*WORK TO COMPLETE*:
1. Using the court opinion about the Famous Fain Company lease, answer these:
(a) In what year did O'Flyn execute the lease to Irving Fain?
(b) Under what trade-name was Irving Fain doing business at that time?
(c) Which court is the appeal from?
2. Print the section of the court opinion about the Famous Fain Company lease that begins at the words "Appeal from the" and stops after "appeals. Order reversed.".
3. Carry on the court opinion about the Famous Fain Company lease from the point where it stops.
=== EXCERPTED TEXT ===
Summary
holding that the bankruptcy termination provision applied to the assignee in possession because the landlord treated it as the tenant and executed ancillary documents that referred to the assignee in possession as tenant
Summary of this case from B & G Props. Ltd. P'ship v. Officemax, Inc.Opinion
No. 380.
July 12, 1926.
Appeal from the District Court of the United States for the Southern District of New York.
In the matter of the Famous Fain Company, Inc., alleged bankrupt. From an order [ 10 F.2d 540] sustaining the trustee's refusal to surrender leased premises after an attempted cancellation of the lease, Edward H. O'Flyn, lessor, appeals. Order reversed.
In 1921 appellant O'Flyn owned, and still owns, certain premises in the borough of Brooklyn. In that year he executed and delivered a lease of the said premises to Irving Fain, who at the time was doing business under the trade-name of "Fain Knitting Mills."
Throughout this lease and in many parts thereof Fain is described as the "tenant." In and by the lease it was provided that the tenant could not "assign this agreement or underlet or underlease the premises" without the landlord's (O'Flyn's) "consent in writing." But by special proviso, "the tenant shall have the privilege of assigning this agreement to a corporation to be organized under the laws of the state of New York, of which the said tenant shall be the majority stockholder: Provided, however, that said assignment shall in no wise release or discharge the said Irving Fain from any of the obligations hereunder for the payment of rent, or other covenants, terms, and conditions to be performed by the tenant."
It was also expressly agreed in the lease that, if "the tenant shall be adjudicated a bankrupt, voluntarily or involuntarily, or shall make an assignment for the benefit of creditors, or if a receiver for the benefit of creditors, of the tenant shall be appointed in any judicial proceeding whatsoever, or if the tenant shall abandon said demised premises, or if the same shall become vacant during said term, then and in either of said events the landlord may, at his option, immediately cancel this lease, and thereupon the term hereby demised shall cease and come to an end."
=== RECORDED INFORMATION ===
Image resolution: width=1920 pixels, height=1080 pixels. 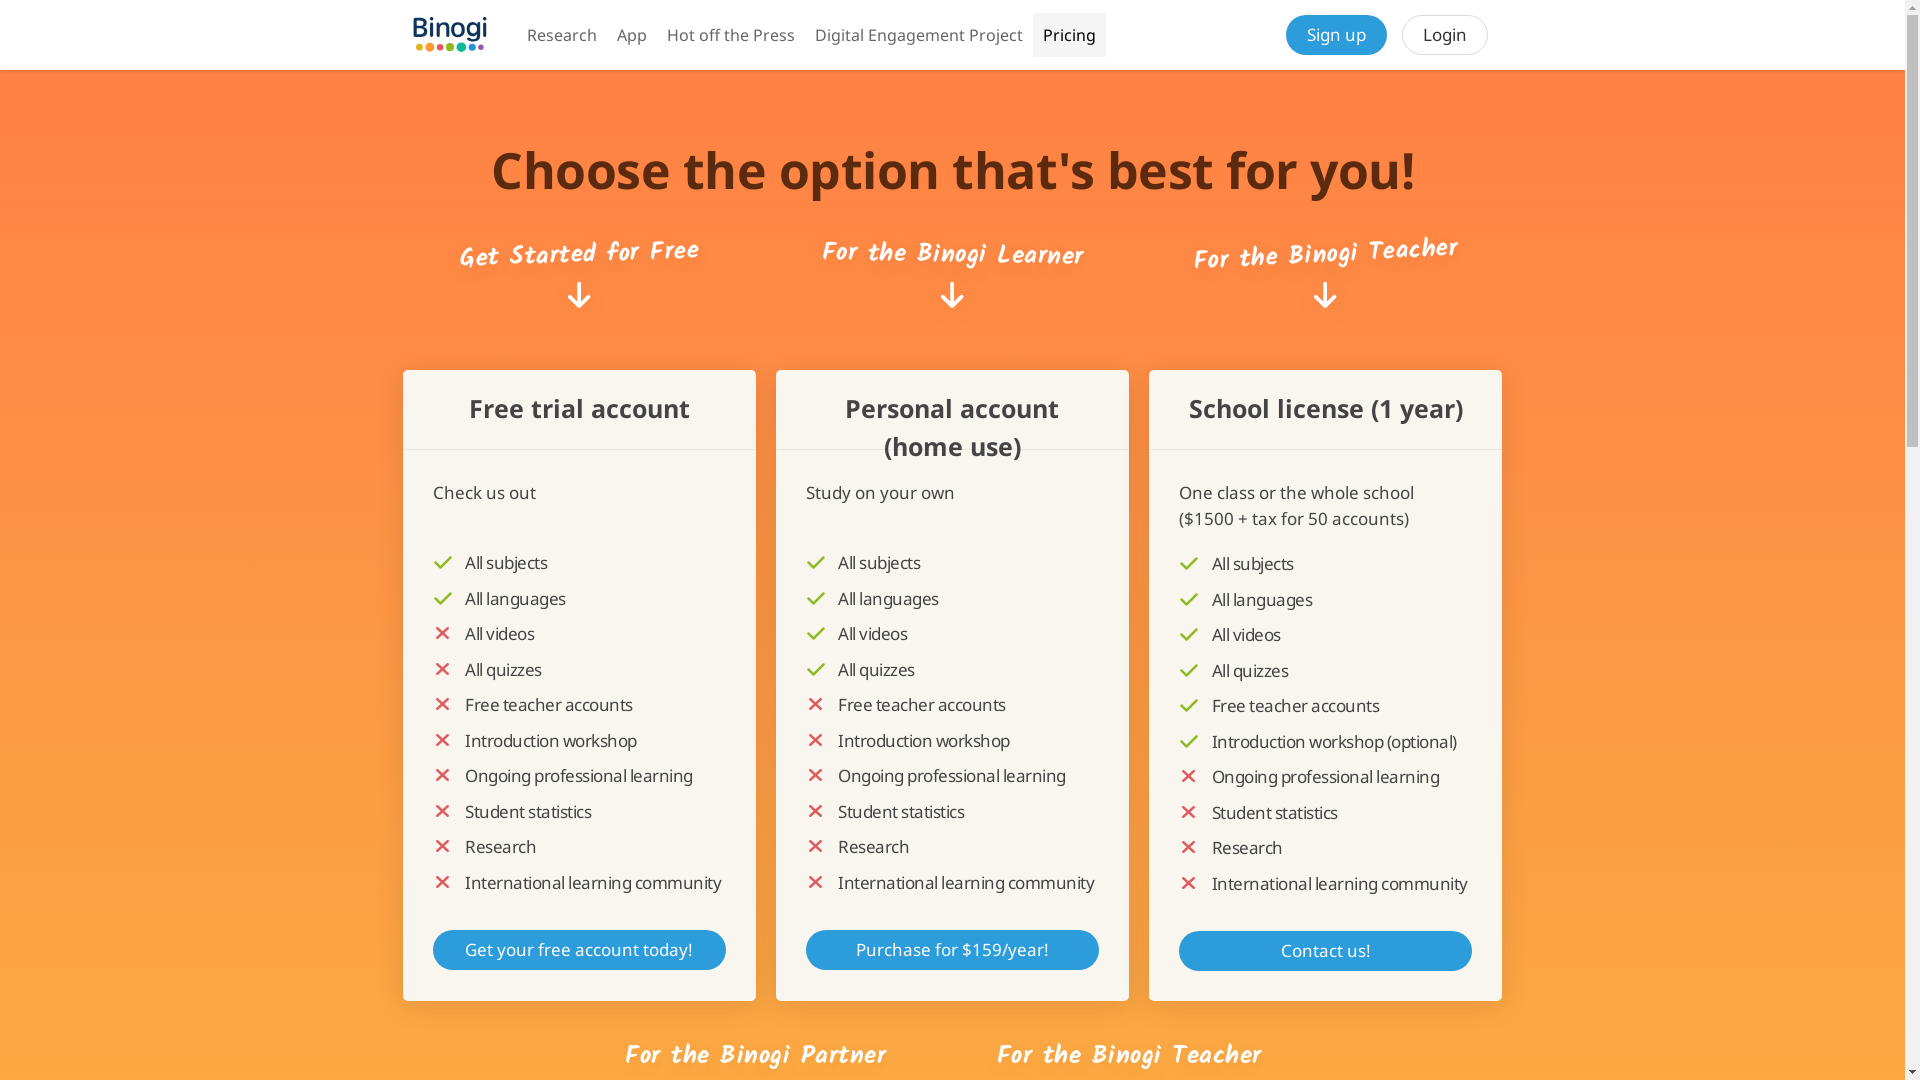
===
*EXERCISE ANSWERS*:
1.
(a) 1921
(b) "Fain Knitting Mills"
(c) The District Court of the United States for the Southern District of New York

2.
Appeal from the District Court of the United States for the Southern District of New York.
In the matter of the Famous Fain Company, Inc., alleged bankrupt. From an order [ 10 F.2d 540] sustaining the trustee's refusal to surrender leased premises after an attempted cancellation of the lease, Edward H. O'Flyn, lessor, appeals. Order reversed.

3.
Fain entered upon the possession of the premises, and he did cause to be incorporated a corporation answering to the corporate description above quoted, except that the state of incorporation was not New York, but Delaware; but of this departure from the written agreement the landlord was fully aware, and he acquiesced therein. That corporation is the bankrupt herein, and to it Fain in 1923 assigned the said lease. In 1924 the landlord and this bankrupt executed an agreement in which the landlord explicitly approved of the said assignment of said lease and in which the bankrupt assumed "to fully perform all of the terms, covenants, and conditions" of the same.
In 1925 the landlord and the bankrupt executed a further agreement, in which, as in the agreement of 1924, the bankrupt is described throughout as the tenant of the said premises and under the said lease. In this agreement the tenant promises on due consideration to pay a further additional rent for the premises, and the document concludes with the proviso: "Nothing herein contained shall be construed to change or modify any of the terms or provisions of the said lease, except as hereinbefore stated."
Subsequently said corporation was adjudicated bankrupt, and thereupon the landlord served notice that he elected "to cancel the lease of said premises dated September 15, 1921, made by and between" himself and "Irving Fain as tenant under and pursuant to the" above-quoted clause of said lease.
The trustee in bankruptcy refused to surrender the premises as demanded, on the ground that Irving Fain himself had not become bankrupt, and that the bankruptcy of the assignee corporation gave no right of cancellation to the landlord.
This contention the District Court upheld, and the landlord took this appeal.
Wingate Cullen, of New York City (Conrad S. Keyes, of New York City, of counsel), for landlord appellant.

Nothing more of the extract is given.